● **Exercise**:
Return the part of the 2020 Spain Masters article below that starts at "Badminton tournament in" and ends at "purse of $170,000.", copied word for word.

● **Passage to read**:
- - -

2020 Spain Masters

Tournament details
- Dates: 18–23 February
- Edition: 3rd
- Level: Super 300
- Total prize money: US$170,000
- Venue: Pavelló de la Vall d'Hebron
- Location: Barcelona, Spain

Champions
- Men's singles: Viktor Axelsen
- Women's singles: Pornpawee Chochuwong
- Men's doubles: Kim Astrup Anders Skaarup Rasmussen
- Women's doubles: Greysia Polii Apriyani Rahayu
- Mixed doubles: Kim Sa-rang Kim Ha-na

= 2020 Spain Masters =

Badminton tournament in Barcelona

The 2020 Spain Masters (officially known as the Barcelona Spain Masters 2020) was a badminton tournament which was held at the Pavelló de la Vall d'Hebron in Barcelona, Spain, from 18 to 23 February 2020 with a total prize purse of $170,000.

==Tournament==
The 2020 Spain Masters was the fourth tournament of the 2020 BWF World Tour and also part of the Spain Masters championships, which have been held since 2018. This tournament was organized by the Spanish Badminton Federation and sanctioned by the BWF.

===Venue===
This international tournament was held at the Pavelló de la Vall d'Hebron in Barcelona, Spain.

===Point distribution===
Below is the point distribution for each phase of the tournament based on the BWF points system for the BWF World Tour Super 300 event.

| Winner | Runner-up | 3/4 | 5/8 | 9/16 | 17/32 | 33/64 | 65/128 |
|---|---|---|---|---|---|---|---|
| 7,000 | 5,950 | 4,900 | 3,850 | 2,750 | 1,670 | 660 | 320 |

===Prize money===
The total prize money for this tournament was US$170,000. Distribution of prize money was in accordance with BWF regulations.

- - -

● **Record excerpts**:
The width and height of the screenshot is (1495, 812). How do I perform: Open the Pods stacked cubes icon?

- - -

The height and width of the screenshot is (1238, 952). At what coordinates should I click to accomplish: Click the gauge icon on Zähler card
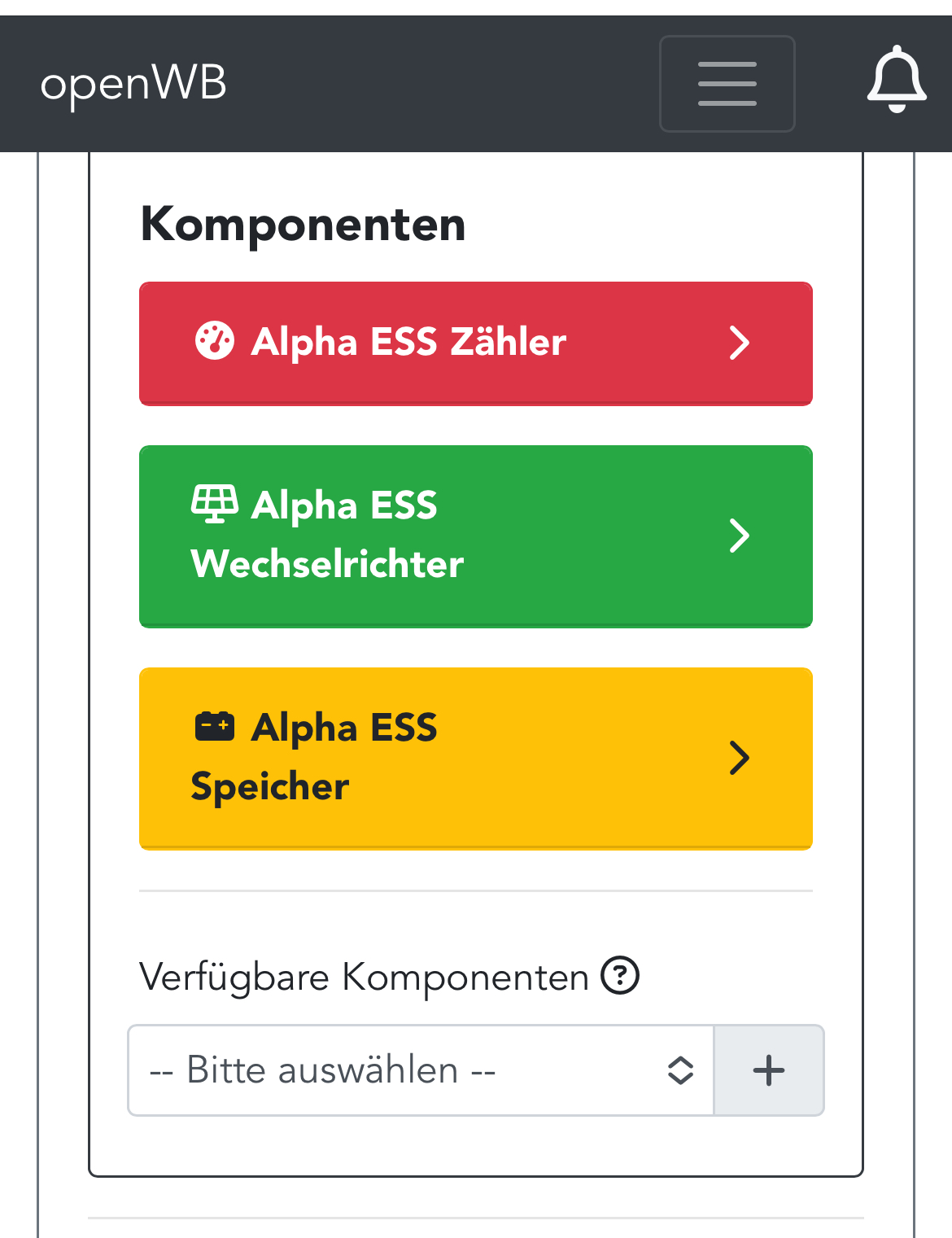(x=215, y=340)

- - -

● **Completed exercise**:
Badminton tournament in Barcelona

The 2020 Spain Masters (officially known as the Barcelona Spain Masters 2020) was a badminton tournament which was held at the Pavelló de la Vall d'Hebron in Barcelona, Spain, from 18 to 23 February 2020 with a total prize purse of $170,000.